Pronghorn endemic to Baja California

The Baja California pronghorn or peninsular pronghorn (Antilocapra americana peninsularis) is a subspecies of pronghorn that is endemic to Baja California in Mexico. The wild population is estimated at 200.

==Population==

The Baja California pronghorn is found on the Baja peninsula. Aerial surveys in the mid-1990s counted 117 and 151 individuals; the ground surveys results were 83, 39, and 48 individuals. Male to female ratios were 66:100 in the aerial survey and 140:100 in the ground survey. After this study, researchers proposed to capture 30 individuals, 12 males and 18 females, to radio-collar and study further.

==Recovery==

The recovery for the Baja California pronghorn is affected by many different factors.

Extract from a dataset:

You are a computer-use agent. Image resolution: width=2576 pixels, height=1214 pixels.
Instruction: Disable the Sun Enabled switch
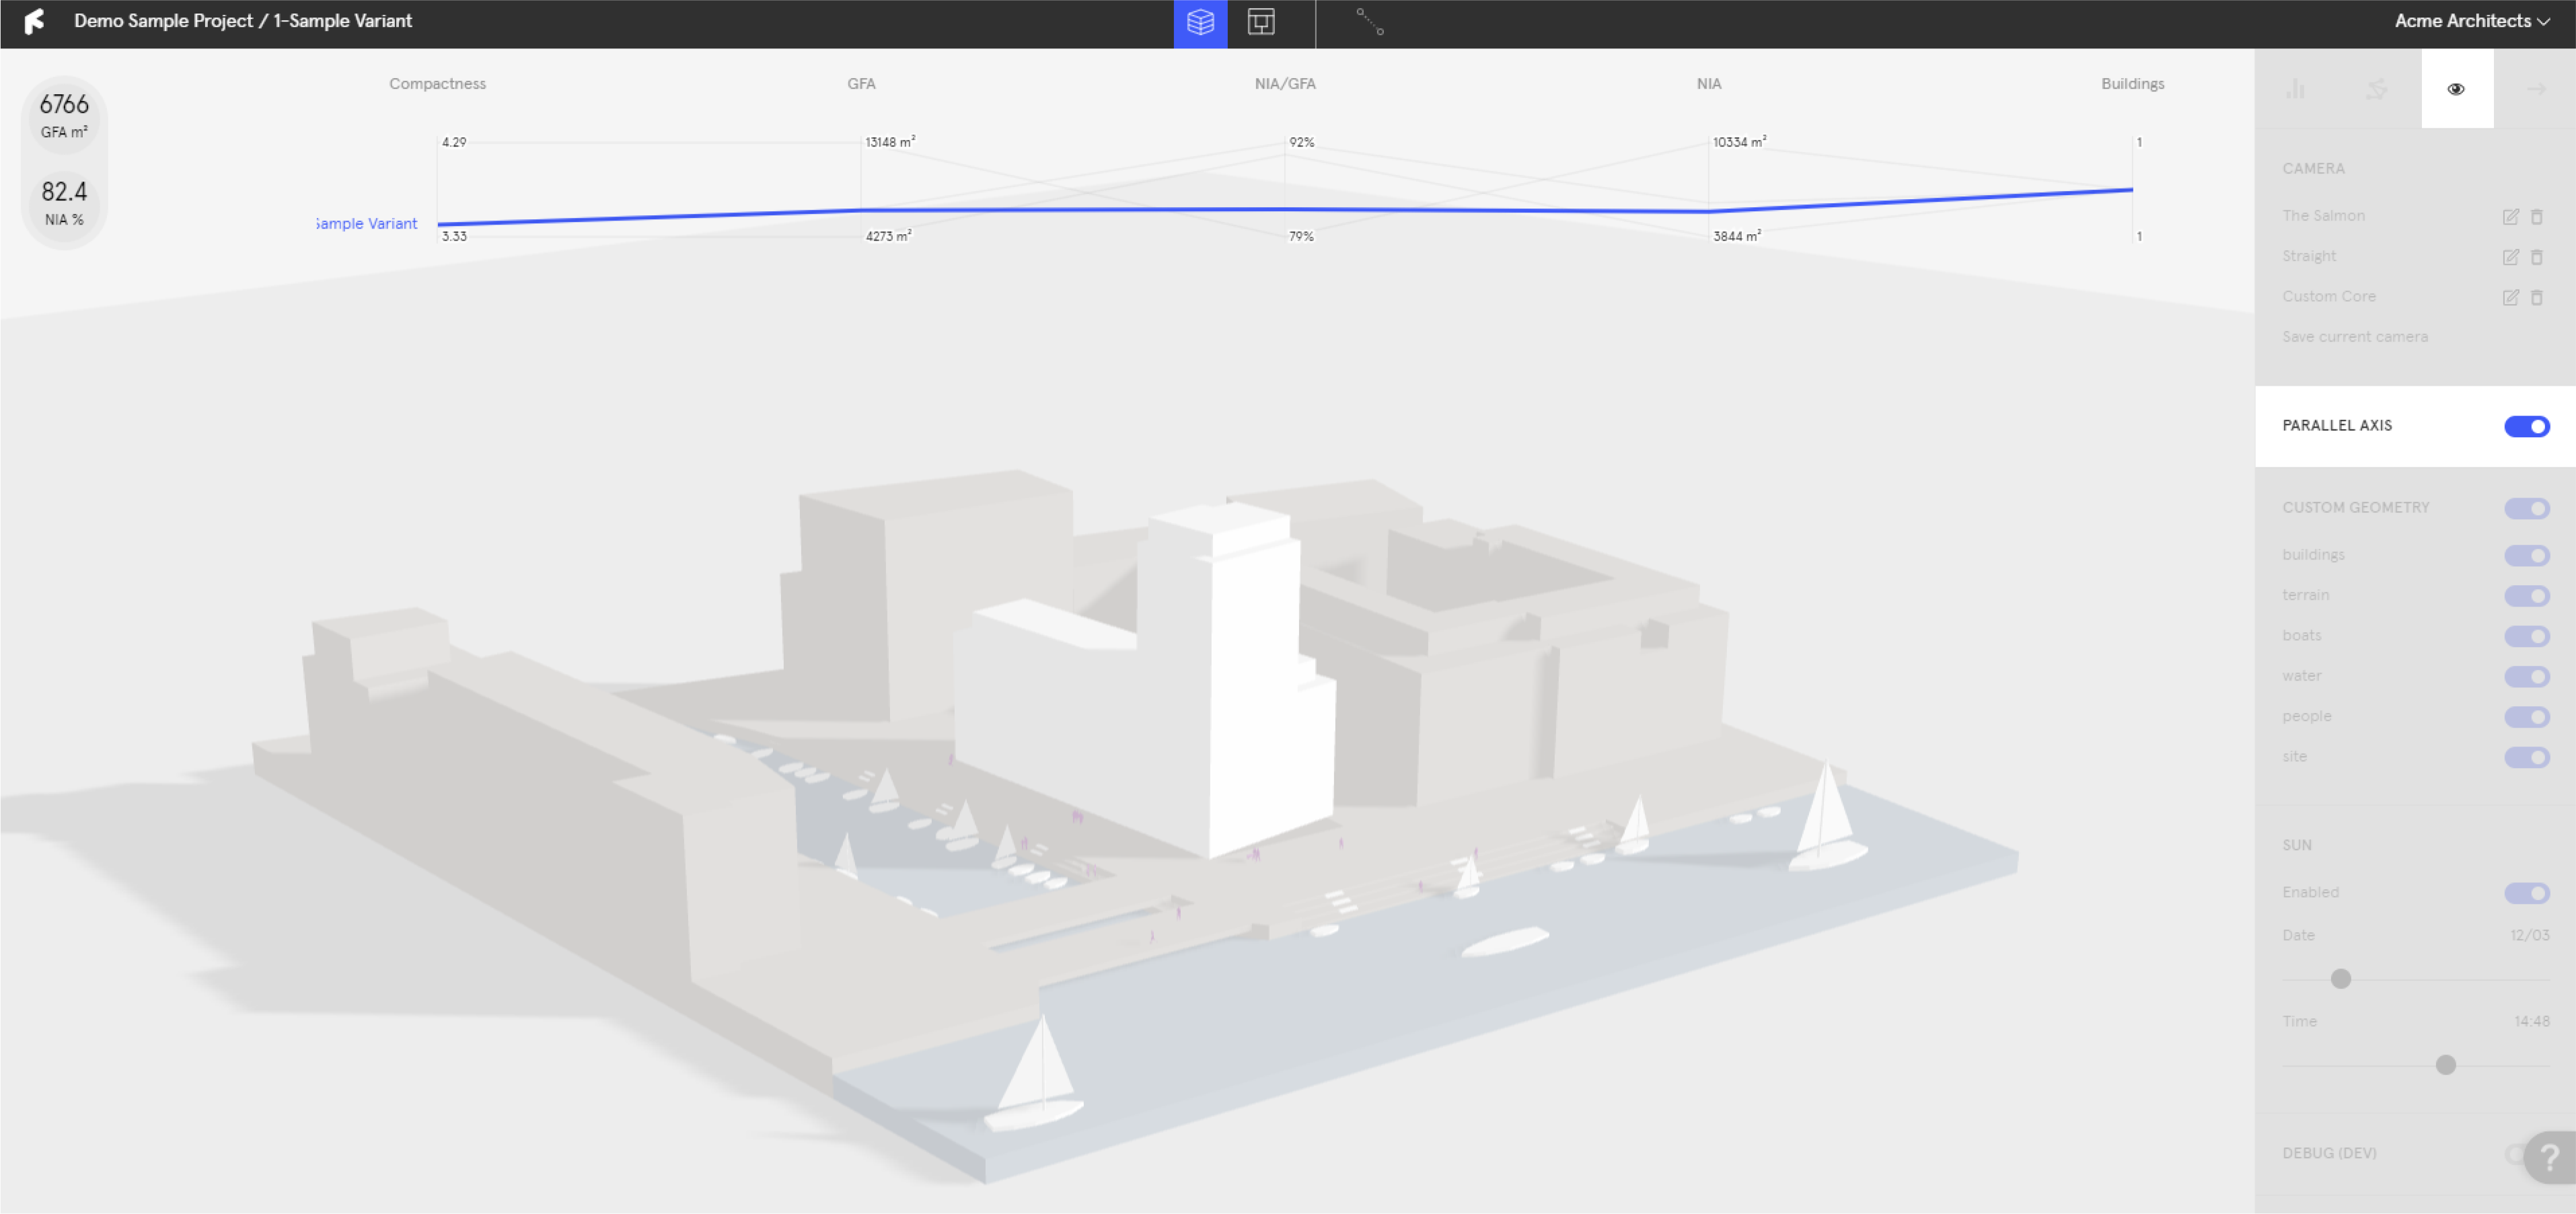[2526, 893]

Like most pronghorn subspecies, adequate nutrition is crucial for survival, but not uniquely to the Baja California pronghorn, human population increase and land development have drastically reduced their habitat. This creates barriers that do not allow genetic diversity and reduce the total area these animals can use to forage for food and find water. Conservation efforts must be conducted to save the habitat of the species; these can include stopping development in the current ranges of the Baja California pronghorn and reducing the number of males in the population, which will allow more genetic diversity and open up more habitat for females that are the key to recovery of the population.